# [Selected passage]

◇ ◇ ◇

Kirkus Reviews QR Code
ORACLE NIGHT by Paul Auster

ORACLE NIGHT

by Paul Auster

Pub Date: Dec. 1st, 2003
ISBN: 0-8050-7320-5
Publisher: Henry Holt

A blocked novelist lives through a labyrinthine challenge to his artistic conviction that “[t]here was no connection between imagination and reality,” in Auster’s teasing, tricky 11th novel.

Narrator Sidney Orr relates (in a text that includes detailed footnotes) a series of inexplicably connected events occurring in 1982, following a near-fatal illness for which he was hospitalized for months. Recovering slowly, Orr purchases a handsome blue notebook from a Brooklyn stationery store, and finds that possessing it stimulates him to devise a work based on a Dashiell Hammett story. It’s a dark fable of flight and captivity, containing within it a novel (entitled Oracle Night) whose theme will be the destructive effect of the gift of prophecy. In a spare style by now honed into an instrument of Nabokovian precision, Auster moves adroitly from Orr’s own “captivity” by the story he’s compelled to write to enigmatic real-life relationships with his pregnant (and, suddenly, mysterious) wife Grace, his older author friend and mentor John Trause (a longtime friend of Grace’s family), Trause’s sociopathic pothead son Jacob, and the elusive stationery-store proprietor Mr. Chang, who’s as affable and menacing as a Sax Rohmer villain. There’s also a subplot featuring black WWII veteran Ed Victory, who lives in a manner that pays explicit homage to Ralph Ellison’s Invisible Man—oh, and an aborted screenplay for a remake of H.G. Wells’s The Time Machine, and a vintage Warsaw telephone directory. Much of this is quite entertaining, but the story’s pay, though fully explanatory, is disappointing. Too many loose narrative ends are left dangling, and the “mystery” of the blue notebook (which Orr pointedly describes as “a place of trouble for me”) is never confronted.

The urban intellectual thriller is Auster’s game, but he played it to superior effect in The Book of Illusions (2002). Oracle Night, fascinating as it is, is a lesser performance.

◇ ◇ ◇

# [Data excerpts]
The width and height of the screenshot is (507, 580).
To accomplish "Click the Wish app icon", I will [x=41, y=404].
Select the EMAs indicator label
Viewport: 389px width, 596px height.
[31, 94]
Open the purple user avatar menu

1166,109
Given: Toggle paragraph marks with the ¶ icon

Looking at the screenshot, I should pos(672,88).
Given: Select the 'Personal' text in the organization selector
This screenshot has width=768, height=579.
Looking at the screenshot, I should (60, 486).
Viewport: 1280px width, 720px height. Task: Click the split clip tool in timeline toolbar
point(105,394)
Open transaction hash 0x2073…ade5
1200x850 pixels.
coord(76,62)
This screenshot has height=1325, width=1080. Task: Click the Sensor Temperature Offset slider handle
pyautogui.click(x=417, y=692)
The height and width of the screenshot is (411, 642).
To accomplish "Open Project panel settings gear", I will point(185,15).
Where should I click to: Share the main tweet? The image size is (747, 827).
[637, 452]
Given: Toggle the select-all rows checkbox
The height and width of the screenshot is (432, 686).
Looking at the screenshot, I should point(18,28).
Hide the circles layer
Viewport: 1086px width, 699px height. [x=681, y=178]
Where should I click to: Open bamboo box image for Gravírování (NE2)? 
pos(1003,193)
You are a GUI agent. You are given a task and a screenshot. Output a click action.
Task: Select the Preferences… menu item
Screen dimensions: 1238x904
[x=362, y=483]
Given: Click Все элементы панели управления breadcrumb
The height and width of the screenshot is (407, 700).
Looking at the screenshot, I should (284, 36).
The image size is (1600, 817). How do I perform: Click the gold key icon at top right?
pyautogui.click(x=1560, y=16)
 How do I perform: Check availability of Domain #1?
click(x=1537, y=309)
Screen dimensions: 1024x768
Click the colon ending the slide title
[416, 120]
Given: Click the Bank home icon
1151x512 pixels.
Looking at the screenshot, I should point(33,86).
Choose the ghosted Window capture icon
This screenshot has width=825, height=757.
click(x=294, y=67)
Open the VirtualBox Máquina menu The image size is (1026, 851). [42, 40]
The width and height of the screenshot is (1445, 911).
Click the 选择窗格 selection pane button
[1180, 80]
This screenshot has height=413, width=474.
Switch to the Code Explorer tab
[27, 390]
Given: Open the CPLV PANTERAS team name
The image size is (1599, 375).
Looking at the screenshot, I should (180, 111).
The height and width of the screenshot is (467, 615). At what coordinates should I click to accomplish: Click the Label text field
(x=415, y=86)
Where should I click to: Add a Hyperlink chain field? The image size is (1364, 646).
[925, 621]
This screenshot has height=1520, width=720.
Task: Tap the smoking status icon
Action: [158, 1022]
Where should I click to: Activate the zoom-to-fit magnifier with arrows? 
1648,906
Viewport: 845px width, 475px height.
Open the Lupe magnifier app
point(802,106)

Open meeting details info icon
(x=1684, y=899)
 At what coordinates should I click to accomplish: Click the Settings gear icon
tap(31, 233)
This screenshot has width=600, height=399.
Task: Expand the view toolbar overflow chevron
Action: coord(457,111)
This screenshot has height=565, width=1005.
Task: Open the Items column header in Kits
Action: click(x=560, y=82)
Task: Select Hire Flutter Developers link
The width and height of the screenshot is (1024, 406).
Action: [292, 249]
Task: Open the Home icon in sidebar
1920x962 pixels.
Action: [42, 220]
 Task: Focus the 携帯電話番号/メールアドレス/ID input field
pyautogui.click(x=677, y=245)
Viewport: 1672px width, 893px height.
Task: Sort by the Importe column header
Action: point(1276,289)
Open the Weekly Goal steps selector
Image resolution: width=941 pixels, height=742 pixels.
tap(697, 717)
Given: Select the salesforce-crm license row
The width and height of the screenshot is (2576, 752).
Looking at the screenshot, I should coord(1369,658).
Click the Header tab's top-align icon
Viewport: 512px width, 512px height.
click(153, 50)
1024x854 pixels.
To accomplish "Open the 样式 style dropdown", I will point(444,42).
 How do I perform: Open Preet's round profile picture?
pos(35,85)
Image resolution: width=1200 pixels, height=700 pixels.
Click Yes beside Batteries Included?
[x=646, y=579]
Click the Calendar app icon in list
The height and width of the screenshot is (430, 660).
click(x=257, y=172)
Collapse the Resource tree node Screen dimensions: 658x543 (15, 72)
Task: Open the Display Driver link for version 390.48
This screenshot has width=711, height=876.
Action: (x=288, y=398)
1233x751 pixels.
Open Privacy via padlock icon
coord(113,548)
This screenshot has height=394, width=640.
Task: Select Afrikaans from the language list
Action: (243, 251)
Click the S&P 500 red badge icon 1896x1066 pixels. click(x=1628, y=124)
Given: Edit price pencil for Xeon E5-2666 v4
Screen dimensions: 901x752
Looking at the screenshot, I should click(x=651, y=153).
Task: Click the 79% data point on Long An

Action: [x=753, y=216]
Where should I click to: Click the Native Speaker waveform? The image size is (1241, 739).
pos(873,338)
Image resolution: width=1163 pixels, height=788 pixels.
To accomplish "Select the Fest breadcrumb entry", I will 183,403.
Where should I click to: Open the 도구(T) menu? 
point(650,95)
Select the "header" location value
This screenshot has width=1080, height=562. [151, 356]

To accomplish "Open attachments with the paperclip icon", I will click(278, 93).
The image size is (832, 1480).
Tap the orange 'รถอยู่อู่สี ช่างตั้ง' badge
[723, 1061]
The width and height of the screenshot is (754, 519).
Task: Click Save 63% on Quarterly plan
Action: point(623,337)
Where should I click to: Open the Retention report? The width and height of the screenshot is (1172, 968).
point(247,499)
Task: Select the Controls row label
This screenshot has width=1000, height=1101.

◇ ◇ ◇

# [Task directions]
Reproduce the entire review of Oracle Night, word for word. The items are separate material and have no connection to the review of Oracle Night.

# [Task output]
Kirkus Reviews QR Code
ORACLE NIGHT by Paul Auster

ORACLE NIGHT

by Paul Auster

Pub Date: Dec. 1st, 2003
ISBN: 0-8050-7320-5
Publisher: Henry Holt

A blocked novelist lives through a labyrinthine challenge to his artistic conviction that “[t]here was no connection between imagination and reality,” in Auster’s teasing, tricky 11th novel.

Narrator Sidney Orr relates (in a text that includes detailed footnotes) a series of inexplicably connected events occurring in 1982, following a near-fatal illness for which he was hospitalized for months. Recovering slowly, Orr purchases a handsome blue notebook from a Brooklyn stationery store, and finds that possessing it stimulates him to devise a work based on a Dashiell Hammett story. It’s a dark fable of flight and captivity, containing within it a novel (entitled Oracle Night) whose theme will be the destructive effect of the gift of prophecy. In a spare style by now honed into an instrument of Nabokovian precision, Auster moves adroitly from Orr’s own “captivity” by the story he’s compelled to write to enigmatic real-life relationships with his pregnant (and, suddenly, mysterious) wife Grace, his older author friend and mentor John Trause (a longtime friend of Grace’s family), Trause’s sociopathic pothead son Jacob, and the elusive stationery-store proprietor Mr. Chang, who’s as affable and menacing as a Sax Rohmer villain. There’s also a subplot featuring black WWII veteran Ed Victory, who lives in a manner that pays explicit homage to Ralph Ellison’s Invisible Man—oh, and an aborted screenplay for a remake of H.G. Wells’s The Time Machine, and a vintage Warsaw telephone directory. Much of this is quite entertaining, but the story’s pay, though fully explanatory, is disappointing. Too many loose narrative ends are left dangling, and the “mystery” of the blue notebook (which Orr pointedly describes as “a place of trouble for me”) is never confronted.

The urban intellectual thriller is Auster’s game, but he played it to superior effect in The Book of Illusions (2002). Oracle Night, fascinating as it is, is a lesser performance.